The final chapter ,”Modern Times and the God of Laziness, Hatred, and Nihilism” provides a potent critique, and an excellent summing-up of the author’s research. He first delineates numerous examples of high-ranking police officers who believe that Satanists are kidnapping and torturing children, even raping their exhumed bodies. That child molestation exists is indisputable. That Satan, rather than human pedophiles, is responsible would be laughable, were the results of such Devil beliefs not so tragic. As during the Inquisition and the Salem witch trials, the Devil’s influence is seen everywhere and ordinary, innocent, people have been subjected to extraordinary accusations and imprisonment.

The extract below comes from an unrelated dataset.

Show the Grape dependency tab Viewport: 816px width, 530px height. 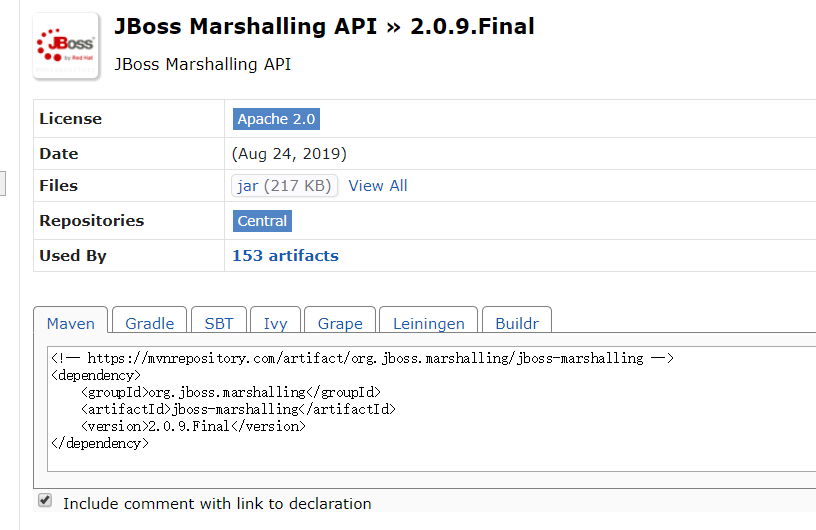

Of course, there are people who openly practise a brand of Satanism, who do worship the Devil. Messadie scoffs at their ignorance of history, philosophy and religion. “It is evident that the perfect and entirely substanceless fiction devised by the Zoroastrians in the sixth century B.C., (and adopted first by dissident Jews in the third century B.C., and then by Christianity) is still alive and well in the world’s supposedly most developed nations. One could hold Satanism in the same contempt we hold astrology, for example, but the problem is that these prelogical ideas produce real and dangerous consequences — indeed, there is no way to count the various acts of violence brought about by the pathological obsession with the Devil, an obsession that serves as the focal point for serious psychiatric disturbances and impels those suffering from them toward violence, which later can be pardoned as the product of ‘possession.'”
The author goes on to condemn the intrusions of religion into history, which in his view, have without exception, been disastrous. He points to the human tendency to kill and maim in the name of one’s God. It has always struck me as tragically amusing that clergypersons on both sides of a war bless the machinery of destruction. Indeed, our history is largely a catalogue of battles and brutality. So who needs a Devil — except as somewhere to point the blame away from ourselves?
I am impressed with the author’s conclusion to this enlightening book: “My conviction is that it is profoundly Satanic to believe in the Devil. We live under the sign of a nonexistent deity cobbled together twenty-six centuries ago by power-hungry Iranian priests. We live under the sign of Satan. Is this our destiny — are we to let an imaginary monster devour us forever?”